The fact that the output of a rank test is driven by the probability that a value drawn from distribution A will be smaller (or larger) than one drawn from B without regard to their absolute difference has an interesting consequence: we cannot use this probability (pairwise preferences, in general) to impose an order on distributions. Consider a case of three equally prevalent diseases for which treatment A has cure times of 2, 2 and 5 days for the three diseases, and treatment B has 1, 4 and 4. Without treatment, each disease requires 3 days to cure—let's call this control C. Treatment A is better than C for the first two diseases but not the third, and treatment B is better only for the first. Can we determine which of the three options (A, B, C) is better? If we try to answer this using the probability of observing a shorter time to cure, we find P(A < C) = 67% and P(C < B) = 67% but also that P(B < A) = 56%—a rock-paper-scissors scenario.

WORK INSTRUCTIONS:
Print the full passage on rank tests and the three-treatment rock-paper-scissors example, word for word.

EXERCISE DATA:
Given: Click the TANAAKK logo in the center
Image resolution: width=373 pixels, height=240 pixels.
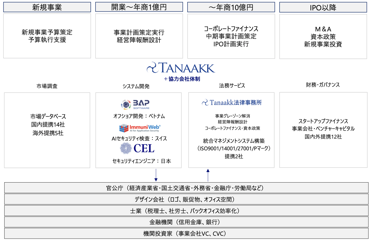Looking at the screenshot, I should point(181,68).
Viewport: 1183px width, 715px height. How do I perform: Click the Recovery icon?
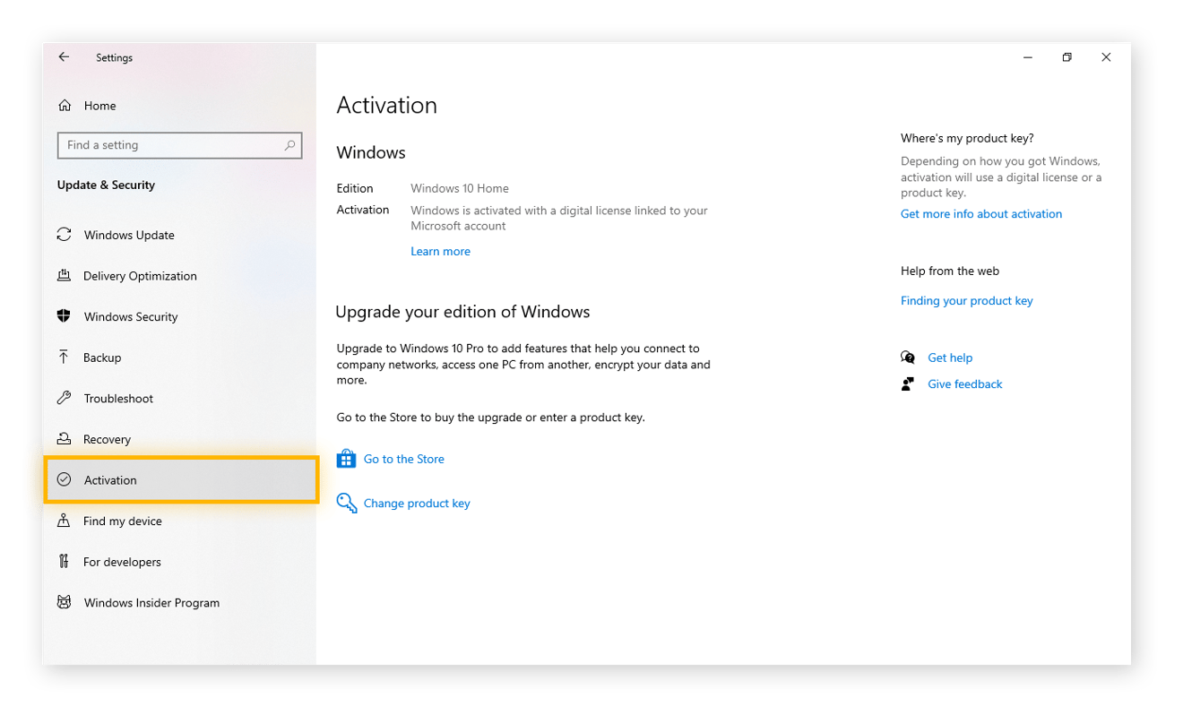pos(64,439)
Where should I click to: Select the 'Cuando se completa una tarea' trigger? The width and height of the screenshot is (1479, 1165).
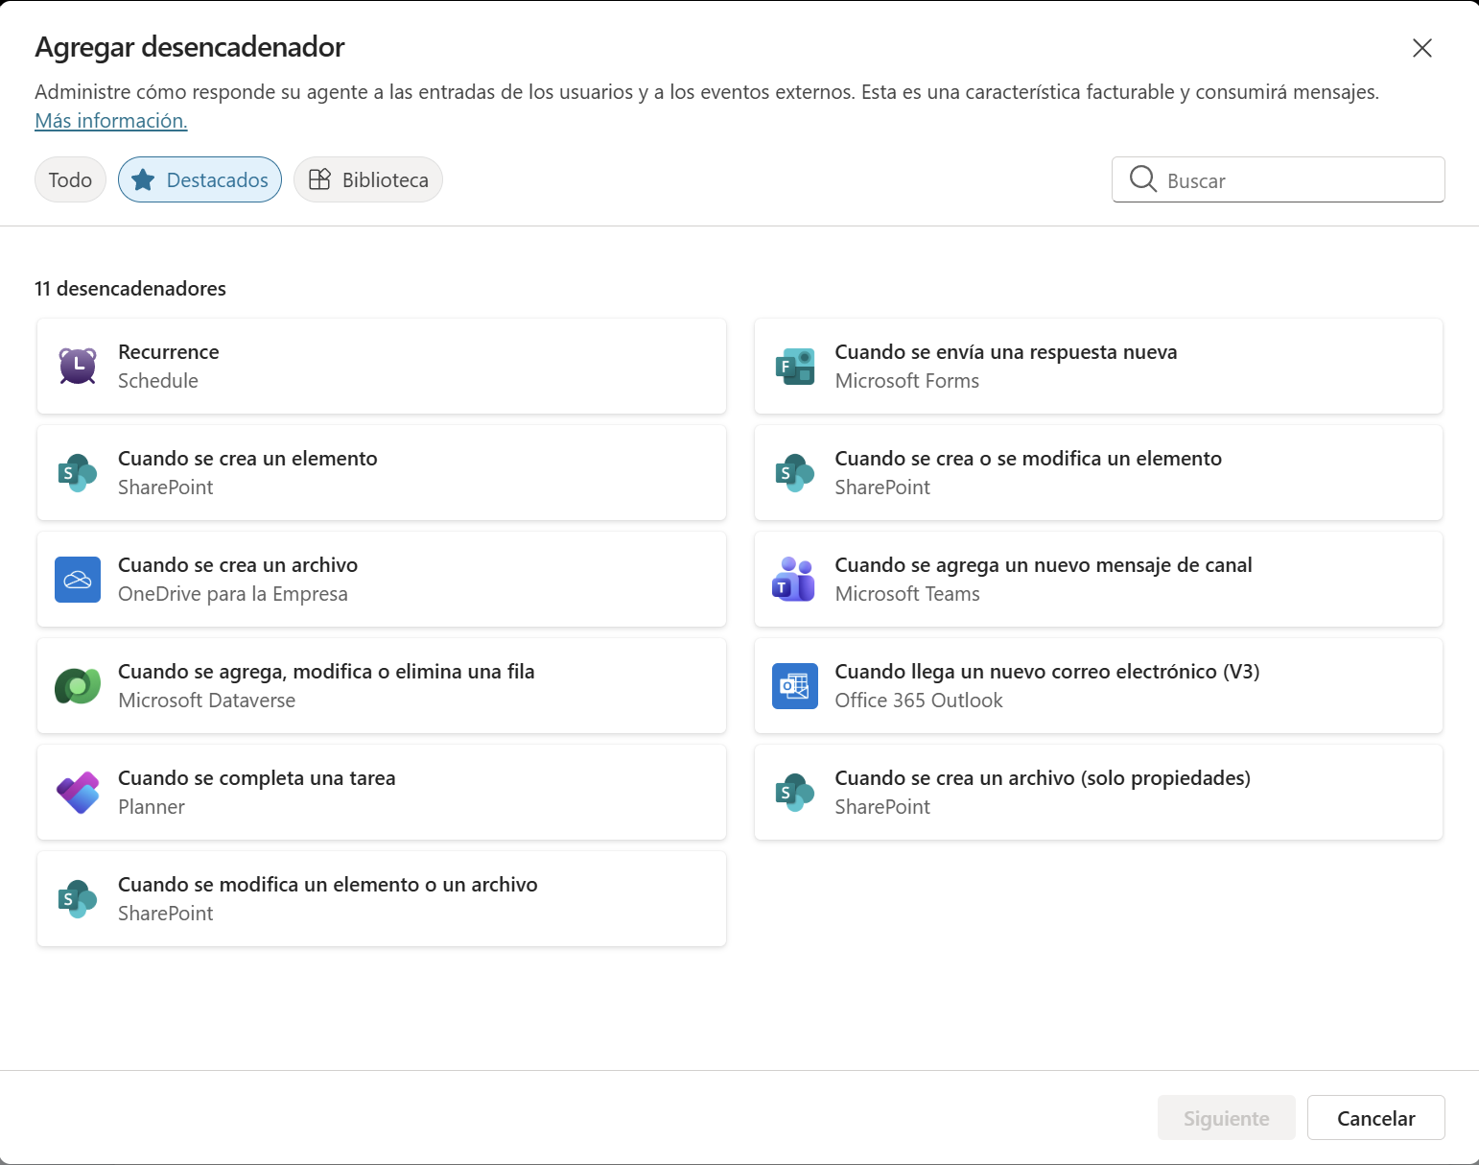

RESULT FOR THIS TASK:
The fact that the output of a rank test is driven by the probability that a value drawn from distribution A will be smaller (or larger) than one drawn from B without regard to their absolute difference has an interesting consequence: we cannot use this probability (pairwise preferences, in general) to impose an order on distributions. Consider a case of three equally prevalent diseases for which treatment A has cure times of 2, 2 and 5 days for the three diseases, and treatment B has 1, 4 and 4. Without treatment, each disease requires 3 days to cure—let's call this control C. Treatment A is better than C for the first two diseases but not the third, and treatment B is better only for the first. Can we determine which of the three options (A, B, C) is better? If we try to answer this using the probability of observing a shorter time to cure, we find P(A < C) = 67% and P(C < B) = 67% but also that P(B < A) = 56%—a rock-paper-scissors scenario.